--- Selected passage ---

And if your speakers have a balanced input, the correct unbalanced-to-balanced adapter retains most of the benefits of a fully-balanced connection.

(it doesn't always work the other way around... A balanced-output to an unbalanced input is trickier.)
 
Mine are unlikely to be longer than 3metres or 10ft so from what you say it sounds like I should be OK
 
Actually you could run 1000 foot unbalanced RCA interconnects to a battery powered receiver, with only small level and high frequency response loses.
Often with long interconnect cable runs, the components on each end are powered from different AC circuits. This can result in higher Common Impedance Coupling Noise (power line related hum/buzz). So use coax cables with a heavy braided shield.
 
Use well screened cable like RG6 or UR59 and you should be fine for any sensible domestic length. I used 7m for my Meridian actives with no problems.
S
 
Actually you could run 1000 foot unbalanced RCA interconnects to a battery powered receiver
If the cables are coaxial and impedance matching is maintained at both ends of the line.
 
You may still want to post a rundown of your current system and everything connected to it. It may prove advantageous to use RCA to XLR cables with an integrated R||C on the shield connection.

--- Given records ---
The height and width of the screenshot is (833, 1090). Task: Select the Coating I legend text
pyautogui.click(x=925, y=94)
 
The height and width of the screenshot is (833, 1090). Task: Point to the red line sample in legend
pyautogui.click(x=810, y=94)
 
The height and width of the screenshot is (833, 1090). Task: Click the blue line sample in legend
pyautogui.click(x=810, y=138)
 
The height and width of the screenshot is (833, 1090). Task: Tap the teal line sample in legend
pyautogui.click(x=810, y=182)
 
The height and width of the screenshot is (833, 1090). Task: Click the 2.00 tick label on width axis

* * *

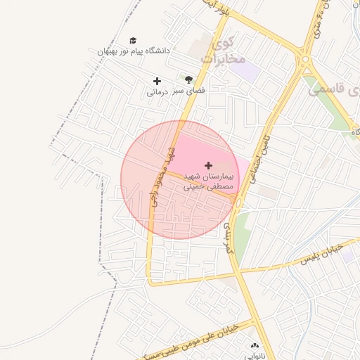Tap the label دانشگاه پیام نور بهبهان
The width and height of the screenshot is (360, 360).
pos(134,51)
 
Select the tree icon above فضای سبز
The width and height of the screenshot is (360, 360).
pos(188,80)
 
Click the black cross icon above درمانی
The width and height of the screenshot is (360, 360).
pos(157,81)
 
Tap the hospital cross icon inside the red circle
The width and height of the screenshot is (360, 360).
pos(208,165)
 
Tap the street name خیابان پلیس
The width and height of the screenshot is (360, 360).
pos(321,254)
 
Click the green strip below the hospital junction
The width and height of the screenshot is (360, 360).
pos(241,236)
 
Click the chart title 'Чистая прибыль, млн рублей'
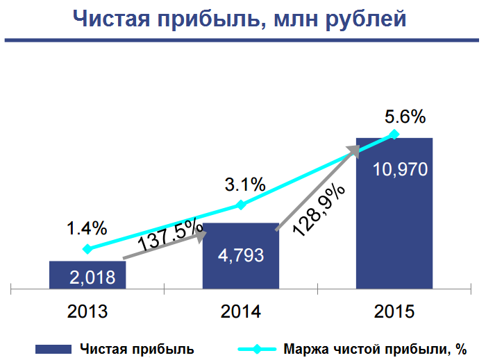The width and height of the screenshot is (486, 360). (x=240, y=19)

...

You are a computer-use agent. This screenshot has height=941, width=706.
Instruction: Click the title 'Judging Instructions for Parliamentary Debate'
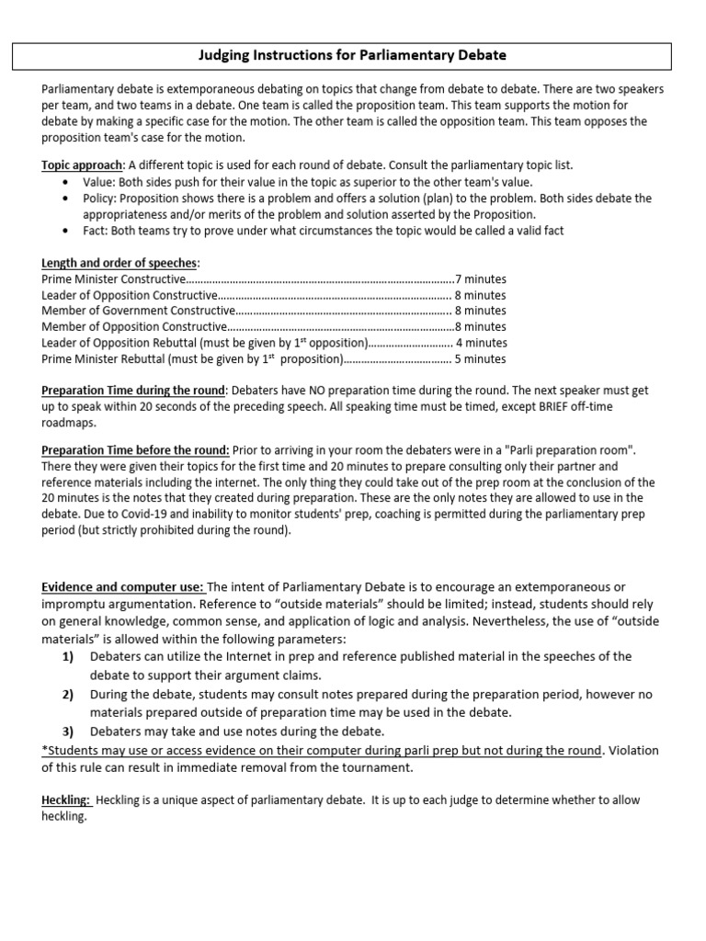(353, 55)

--- Task prompt ---
In the audio cable discussion, which two well-screened cable types are recommended for any sensible domestic length?

--- The response ---
RG6 or UR59.